* The task *
In the blog post on the Bush tax cuts, condense the paragraph that begins "I know the likely scenario" into a short bulleted list that keeps its main points.

* Given text *
+ + + +

By Kelly Thomas - Posted on 01 August 2010

Link from The Washington Post. This is a very good, fact-based article highlighting five myths about the Bush tax cuts. Since we can expect much more debate on this topic in the coming months, I thought it might be helpful to become more informed. Here are the myths explored in the article:

1. Extending the tax cuts would be a good way to stimulate the economy.

2. Allowing the high-income tax cuts to expire would hurt small businesses.

3. Making the tax cuts permanent will lead to long-term growth.

4. The Bush tax cuts are the main cause of the budget deficit.

5. Continuing the tax cuts won't doom the long-term fiscal picture; entitlements are the real problem.

I know the likely scenario will be that the tax cuts will remain for couples making under $250,000 and expire for the rich. Personally, I think they should consider lowering the cut-off to couples making $200,000 or even lower. It would go a long way in cutting the deficit and I don't think it would negatively impact such couples in devastating ways. Basically, we would be returning to rates matching the Clinton years and those were pretty good years for our economy if I recall correctly. As someone who would be "spared" of a tax increase under President Obama's plan, I would be willing to sacrifice my tax cut for the good of the nation and if it would mean saving needed programs. What I do know is that the typical over-spending (military budget, wars, etc.) and demands for tax cuts is a pattern we can no longer indulge in. Something must change if we are to return to the days of surplus, or even break even.

Until I read the article, I agreed with all but number 4. Technically, it is true that the Bush tax cuts may not be the MAIN cause of the budget deficit, but it is significant. Interest on the deficit and the cost of two wars have taken a toll as well. If Bush had only asked the American people to make sacrifices after 9-11, we would have risen to the occassion, felt pride in ourselves as a nation, and might not have dug ourselves into the financial hole we find ourselves in today. Bush might have had a much different legacy, and we would be stronger as a nation. Instead, he encouraged us to spend. Also, I think we should reward companies who keep jobs in America with tax breaks while increasing taxes for those who send jobs overseas to save a buck. We should also make VERY public the names of those companies who have moved their "headquaters" to obscure foreign locations avoid taxes. We as consumers have much more power than we realize. If we want a stronger economy, we need to "vote" with our dollars and support those companies that contribute to OUR economy.

+ + + +

* Dataset excerpt *
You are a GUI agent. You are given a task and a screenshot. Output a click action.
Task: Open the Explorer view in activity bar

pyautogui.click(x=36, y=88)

+ + + +

* Answer in full *
- The likely outcome is that the tax cuts will stay for couples making under $250,000 and expire for the rich.
- The writer suggests lowering the cut-off to $200,000 or less, which would help cut the deficit without devastating those couples.
- This would bring back Clinton-era rates, which the writer recalls as good years for the economy.
- Although spared a tax increase under President Obama's plan, the writer would give up that tax cut for the good of the nation and to save needed programs.
- The pattern of over-spending (military budget, wars) combined with demands for tax cuts can't go on; something must change to return to surplus or even break even.